PROGNÓSTICOS E SAÍDAS
O prognóstico do cronista é que a economia não voltará a arrancar como antes e que o crescimento mundial do PIB não voltará aos 5 por cento; teria terminado a expansão rapidíssima da China e da Índia. Temos pois, segundo ele, que conceber um mundo novo, uma outra economia, uma outra sociedade, inspirados pela ecologia, pela justiça e pelo cuidado pelo bem comum.
O prognóstico poderá estar errado, mas é evidente que o de 2006 se confirmou em pleno, para já. (...)
De facto, estamos sempre a ler e a ouvir que NINGUÉM previu esta crise. Não é verdade, não apenas pela citação que fizemos de Kempf, mas também devido a muitos outros analistas, incluindo economistas, embora minoritários (...), que não se limitam a análises mas propõem caminhos, para além de inúmeras correntes de pensamento e de práticas que, um pouco por todo o mundo, têm procurado seguir inspiração semelhante. Claro que nada disso existe aos olhos do mundo oficial, que é quem dita a regra do que existe ou não existe.(...)
E AGORA, QUE FAZER?
(...)
A resposta de Kempf é, quiçá, um pouco abrupta:
(...) a dependência, o endividamento, a inflação, não são a solução. Consertar o reboco do edifício não poderá reparar alicerces em ruínas. Importa pelo contrário operar uma redistribuição da riqueza colectiva em direcção aos pobres; a ferramenta para isso poderia ser o RMA: rendimento máximo admissível.
(...) Ainda segundo Kempf, a redução da desigualdade também ajudará a alterar o modelo cultural de sobreconsumo, e tornará suportáveis as descidas necessárias e inelutáveis do consumo material e de consumo de energia nos países ricos.

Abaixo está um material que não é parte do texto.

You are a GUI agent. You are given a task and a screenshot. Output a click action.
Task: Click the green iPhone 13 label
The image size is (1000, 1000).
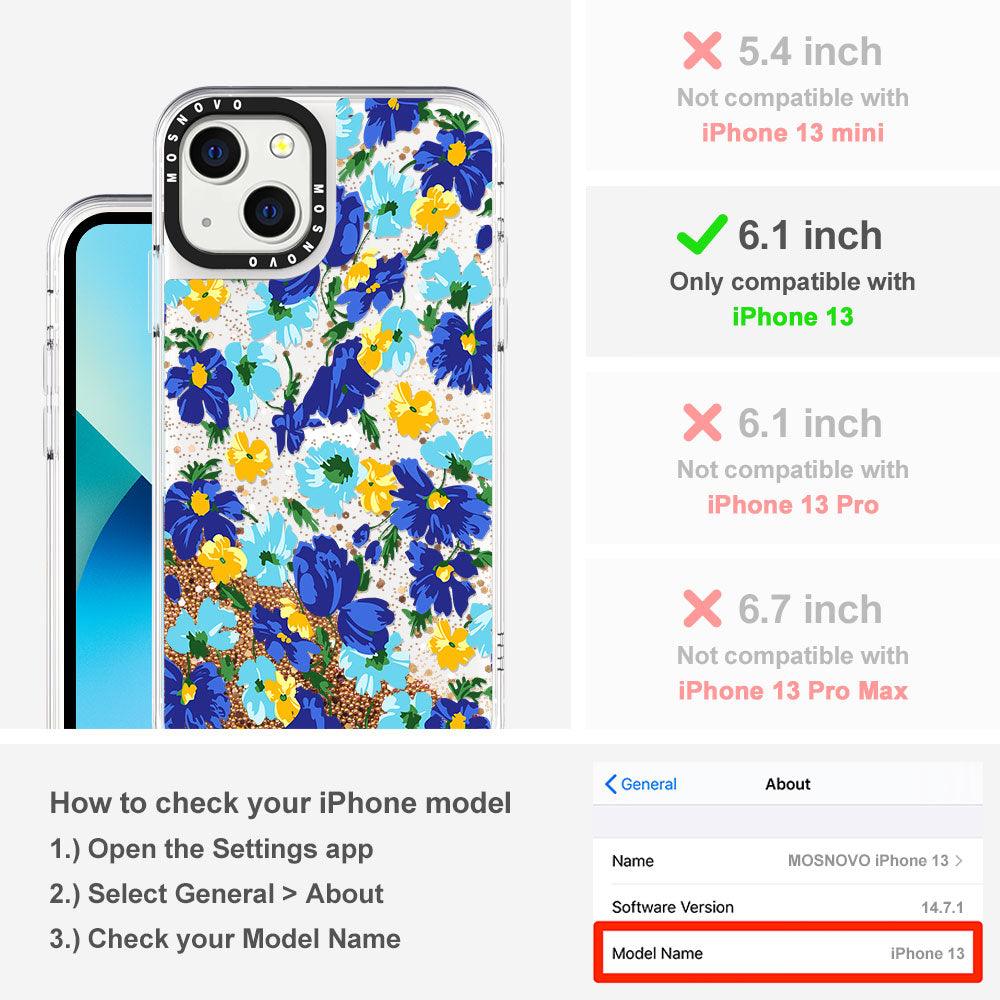793,316
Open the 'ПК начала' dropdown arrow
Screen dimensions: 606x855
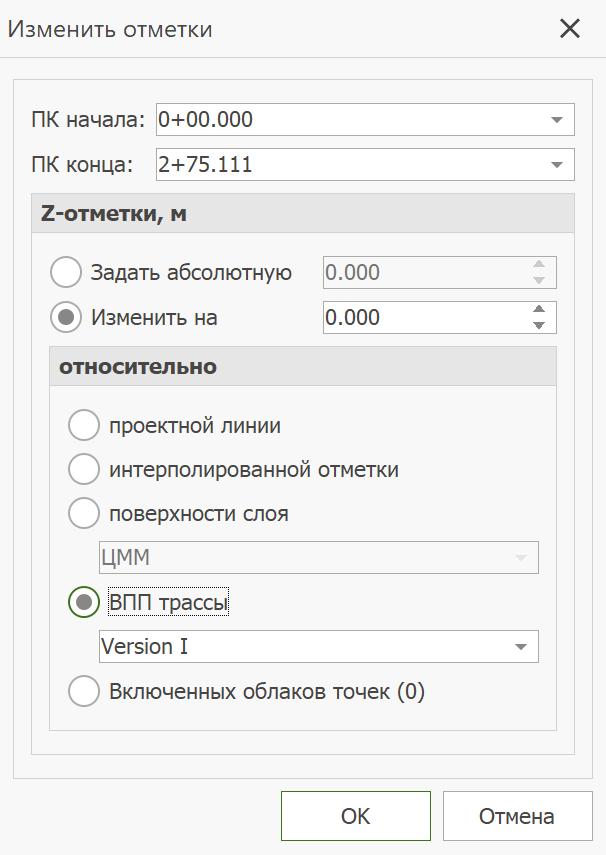click(557, 120)
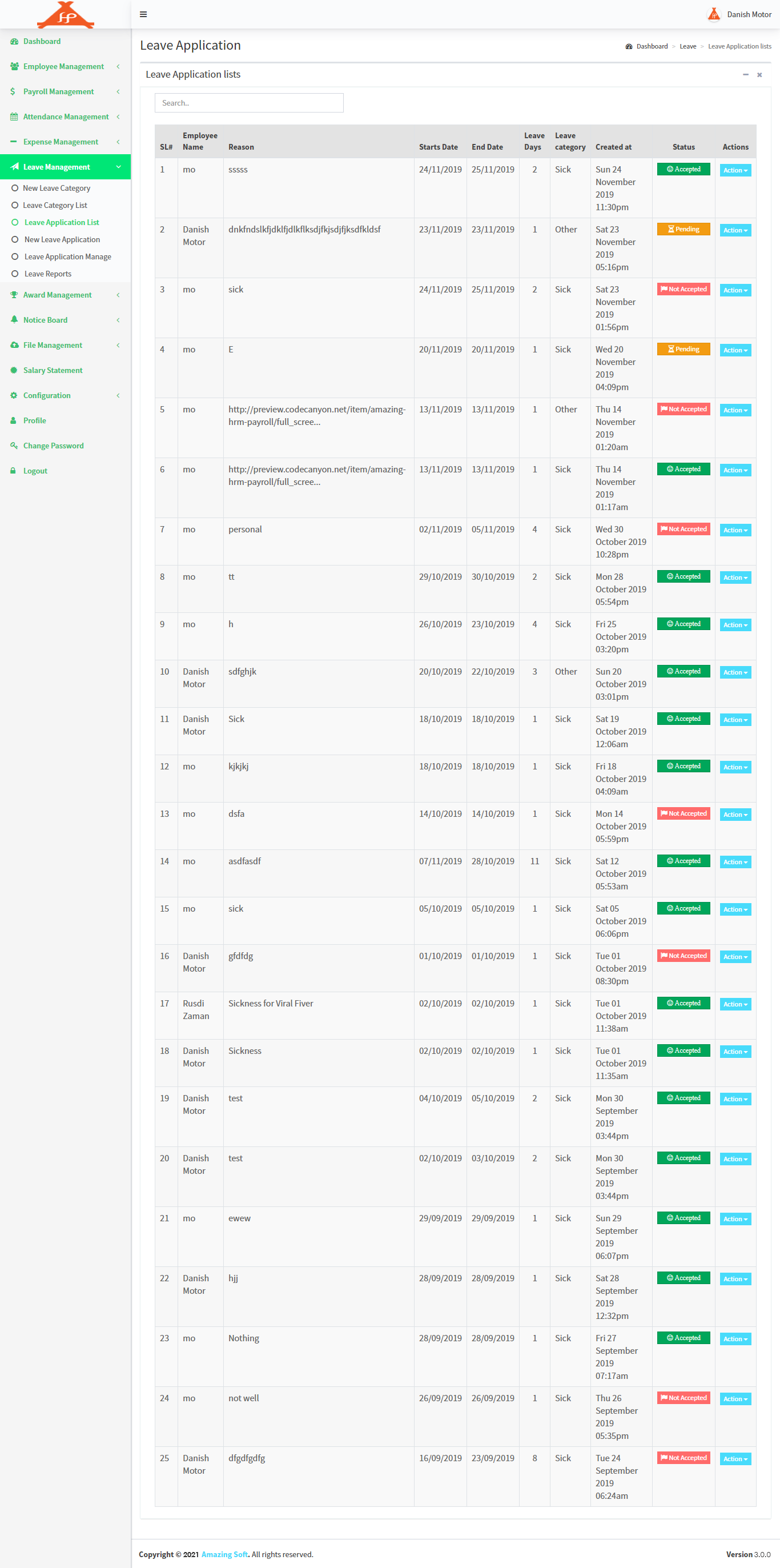The image size is (780, 1568).
Task: Click the Danish Motor user avatar
Action: [714, 15]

Outra exigência: orientar a actividade humana para os domínios de fraco impacto ecológico, mas criadores de emprego, e nos quais as necessidades são imensas: saúde, educação, cultura, poupança de energia e sua produção ambientalmente compatível, incluindo a mais importante forma de energia que é a agricultura, transportes colectivos, a conservação e restauração da natureza.
Fácil? Não. Mas, segundo ele, mais realista que julgar possível o regresso à antiga ordem, a anterior a 2007.
E por aqui me fico, não sem antes referir um artigo também publicado no mesmo jornal (mas em inglês, num pequeno suplemento do The New York Times), sobre a forma como os japoneses estão a reagir à crise: reforçando a poupança, refreando o consumo, levando um estilo de vida mais simples, para desespero dos «economistas» (seria mais certo chamar-lhes «gastadoristas»), que põem, desaprovadoramente, como parte da explicação, a ancestral cultura oriental que encontramos já compendiada nos grandes mestre chineses, no taoísmo, em Confúcio, etc, e que era também a «cultura» tradicional no Ocidente até há bem pouco tempo.